RECORDED INFORMATION:

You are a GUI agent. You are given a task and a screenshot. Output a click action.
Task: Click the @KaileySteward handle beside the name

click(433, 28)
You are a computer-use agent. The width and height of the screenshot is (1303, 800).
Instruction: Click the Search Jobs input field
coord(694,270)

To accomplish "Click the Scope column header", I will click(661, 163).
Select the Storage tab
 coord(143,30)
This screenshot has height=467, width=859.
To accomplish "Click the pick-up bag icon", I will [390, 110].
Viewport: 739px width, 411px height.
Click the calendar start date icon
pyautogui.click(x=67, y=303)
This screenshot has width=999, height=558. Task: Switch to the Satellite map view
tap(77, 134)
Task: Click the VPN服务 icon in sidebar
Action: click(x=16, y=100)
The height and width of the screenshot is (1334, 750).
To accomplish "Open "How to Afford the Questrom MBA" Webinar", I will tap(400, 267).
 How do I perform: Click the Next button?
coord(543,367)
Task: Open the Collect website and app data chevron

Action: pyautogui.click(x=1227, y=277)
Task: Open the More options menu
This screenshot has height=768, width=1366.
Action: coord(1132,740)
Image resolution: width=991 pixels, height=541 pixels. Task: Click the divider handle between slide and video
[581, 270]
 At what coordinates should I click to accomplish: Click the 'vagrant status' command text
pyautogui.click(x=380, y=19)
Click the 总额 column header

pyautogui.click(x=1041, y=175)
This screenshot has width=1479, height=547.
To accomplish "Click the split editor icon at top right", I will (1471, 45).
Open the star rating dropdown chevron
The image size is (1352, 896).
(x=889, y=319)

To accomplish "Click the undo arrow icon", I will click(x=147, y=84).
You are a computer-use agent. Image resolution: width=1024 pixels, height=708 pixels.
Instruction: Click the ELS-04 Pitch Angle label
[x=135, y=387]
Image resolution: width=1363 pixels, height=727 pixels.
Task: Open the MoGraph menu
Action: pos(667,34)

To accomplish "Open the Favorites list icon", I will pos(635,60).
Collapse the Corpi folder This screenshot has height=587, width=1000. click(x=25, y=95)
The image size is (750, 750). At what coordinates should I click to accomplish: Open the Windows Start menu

WHAT YOU ARE ASKED TO DO: Your reply should be all of the data, returned exactly.

RESULT OF THIS EXERCISE:
You are a GUI agent. You are given a task and a screenshot. Output a click action.
Task: Click the @KaileySteward handle beside the name

click(433, 28)
You are a computer-use agent. The width and height of the screenshot is (1303, 800).
Instruction: Click the Search Jobs input field
coord(694,270)

To accomplish "Click the Scope column header", I will click(661, 163).
Select the Storage tab
 coord(143,30)
This screenshot has height=467, width=859.
To accomplish "Click the pick-up bag icon", I will [390, 110].
Viewport: 739px width, 411px height.
Click the calendar start date icon
pyautogui.click(x=67, y=303)
This screenshot has width=999, height=558. Task: Switch to the Satellite map view
tap(77, 134)
Task: Click the VPN服务 icon in sidebar
Action: click(x=16, y=100)
The height and width of the screenshot is (1334, 750).
To accomplish "Open "How to Afford the Questrom MBA" Webinar", I will tap(400, 267).
 How do I perform: Click the Next button?
coord(543,367)
Task: Open the Collect website and app data chevron

Action: pyautogui.click(x=1227, y=277)
Task: Open the More options menu
This screenshot has height=768, width=1366.
Action: coord(1132,740)
Image resolution: width=991 pixels, height=541 pixels. Task: Click the divider handle between slide and video
[581, 270]
 At what coordinates should I click to accomplish: Click the 'vagrant status' command text
pyautogui.click(x=380, y=19)
Click the 总额 column header

pyautogui.click(x=1041, y=175)
This screenshot has width=1479, height=547.
To accomplish "Click the split editor icon at top right", I will (1471, 45).
Open the star rating dropdown chevron
The image size is (1352, 896).
(x=889, y=319)

To accomplish "Click the undo arrow icon", I will click(x=147, y=84).
You are a computer-use agent. Image resolution: width=1024 pixels, height=708 pixels.
Instruction: Click the ELS-04 Pitch Angle label
[x=135, y=387]
Image resolution: width=1363 pixels, height=727 pixels.
Task: Open the MoGraph menu
Action: pos(667,34)

To accomplish "Open the Favorites list icon", I will pos(635,60).
Collapse the Corpi folder This screenshot has height=587, width=1000. click(x=25, y=95)
The image size is (750, 750). At what coordinates should I click to accomplish: Open the Windows Start menu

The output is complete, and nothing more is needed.